Hic-5 promotes the hypertrophic scar myofibroblast phenotype by regulating the TGF-beta1 autocrine loop.

Following severe traumatic or thermal injury to the dermis, hypertrophic scars (HTSs) often develop in humans. These scar fibroblasts (hypertrophic scar fibroblasts (HTSFs)) retain the myofibroblast phenotype persistently, rather than transiently as in acute wounds. These pathogenic myofibroblasts constitutively express smooth-muscle cell alpha-actin (SMAA), deposit an excessive amount of extracellular matrix (ECM) proteins, are highly contractile, and stably display large focal adhesions.

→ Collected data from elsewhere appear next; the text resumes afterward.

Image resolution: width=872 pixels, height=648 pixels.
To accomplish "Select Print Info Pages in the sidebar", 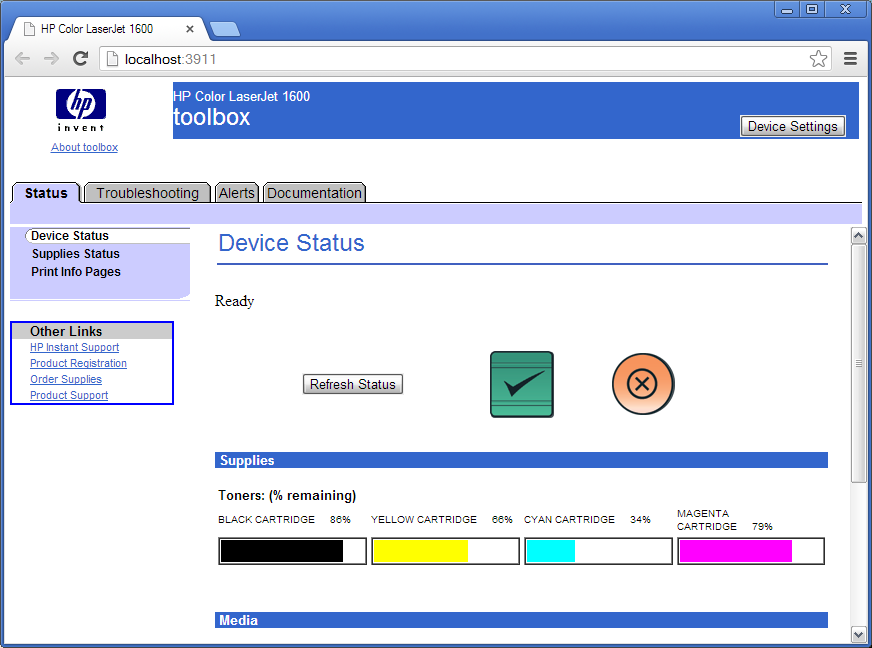I will coord(75,272).
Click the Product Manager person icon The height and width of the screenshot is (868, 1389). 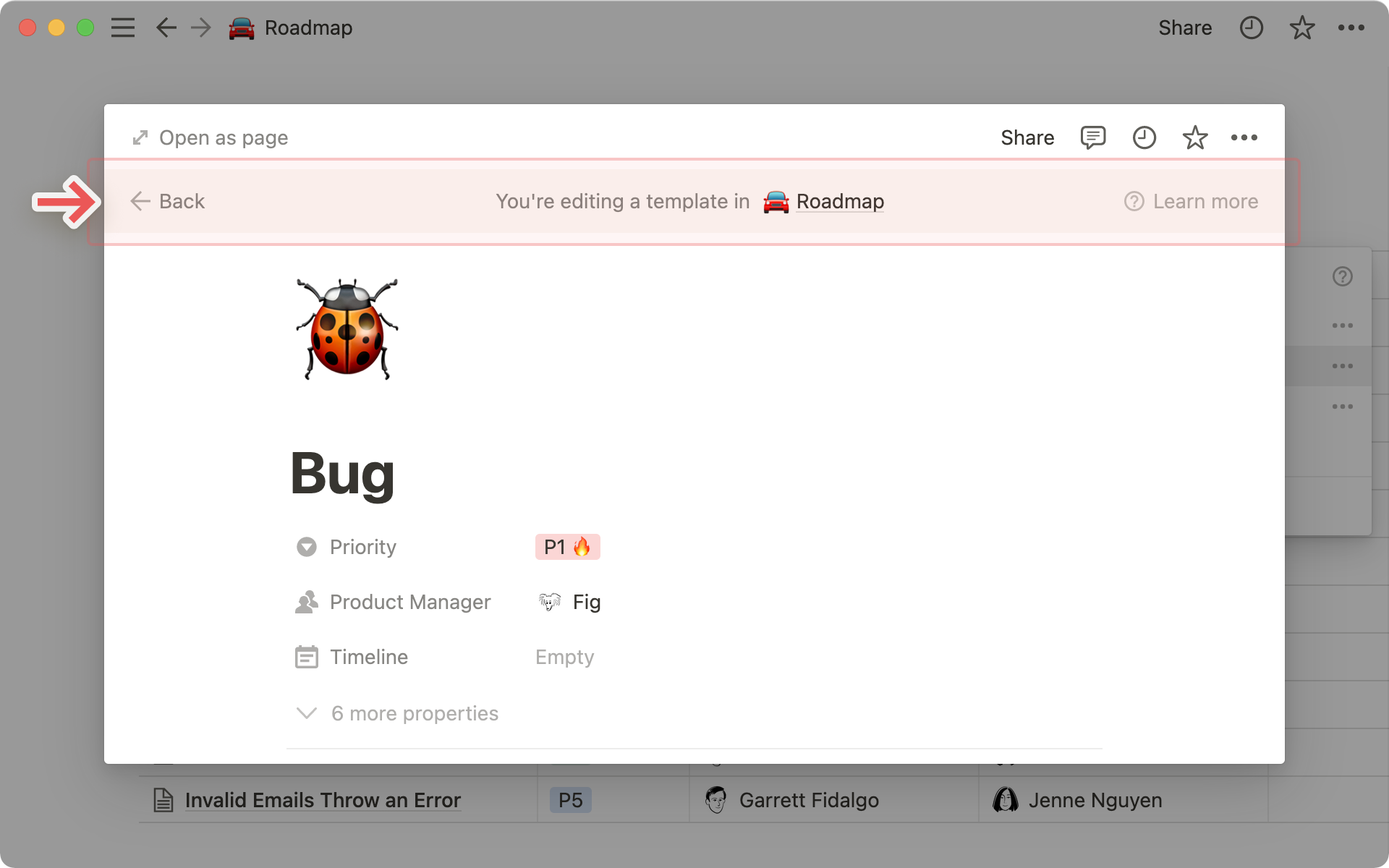[x=307, y=601]
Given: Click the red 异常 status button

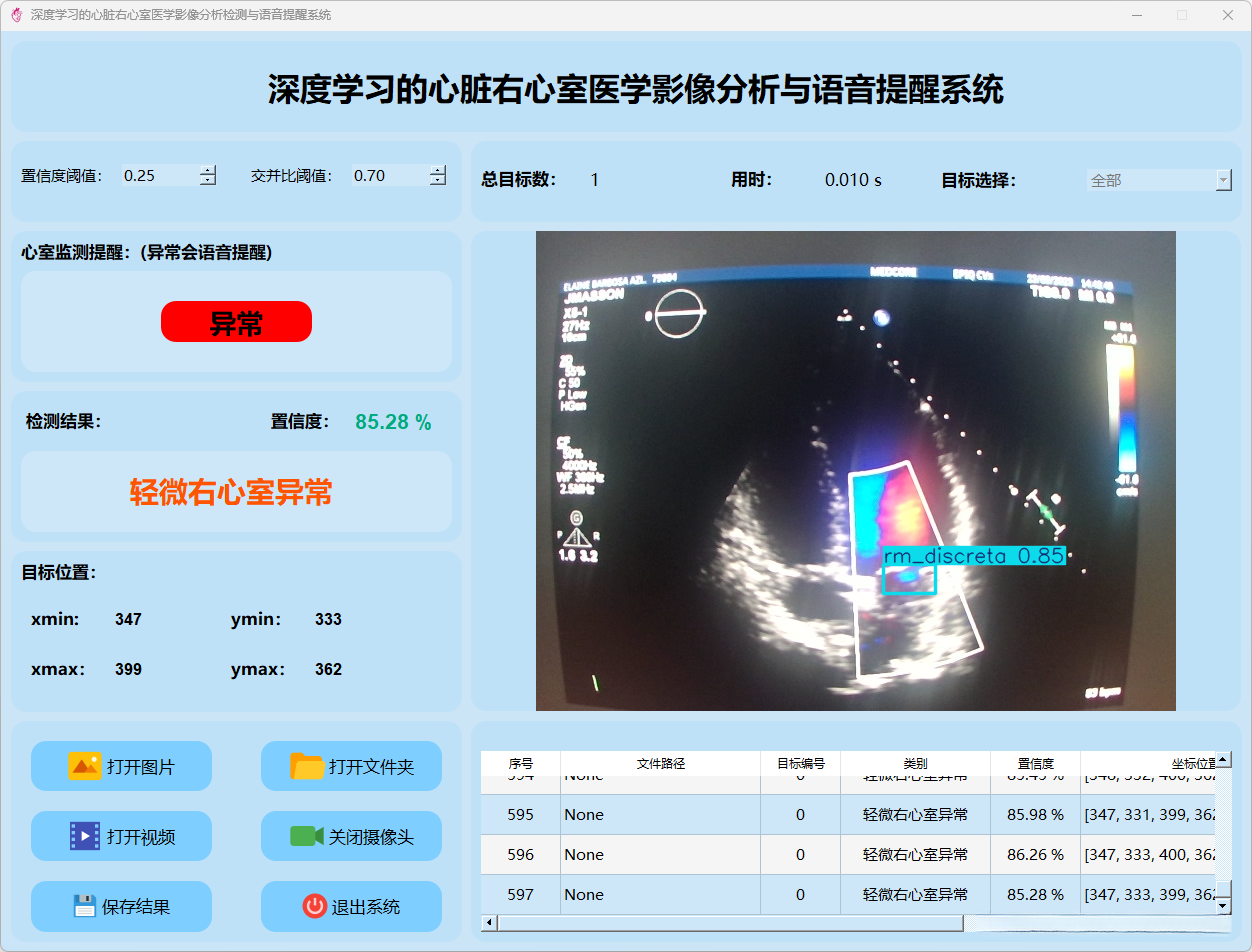Looking at the screenshot, I should [236, 322].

Increasing evidence supports a mechanism in which autocrine production and activation of transforming growth factor-beta1 (TGF-beta1) are required to maintain the pathogenic myofibroblast phenotype. We recently reported that Hic-5, a focal adhesion protein that is upregulated by TGF-beta1, is expressed persistently in HTSF compared to normal adult fibroblasts (NADFs). We now find that Hic-5 is an important regulator of the constitutive myofibroblast phenotype in HTSFs. Silencing the expression of Hic-5 in HTSFs with specific siRNAs dramatically reduces TGF-beta1 production, decreases the generation of supermature focal adhesions reduces expression of SMAA and decreases collagen contraction and ECM synthesis. Our findings demonstrate that Hic-5 is an essential component of the mechanism regulating autocrine production of TGF-beta1 and the resulting pathogenic myofibroblast phenotype.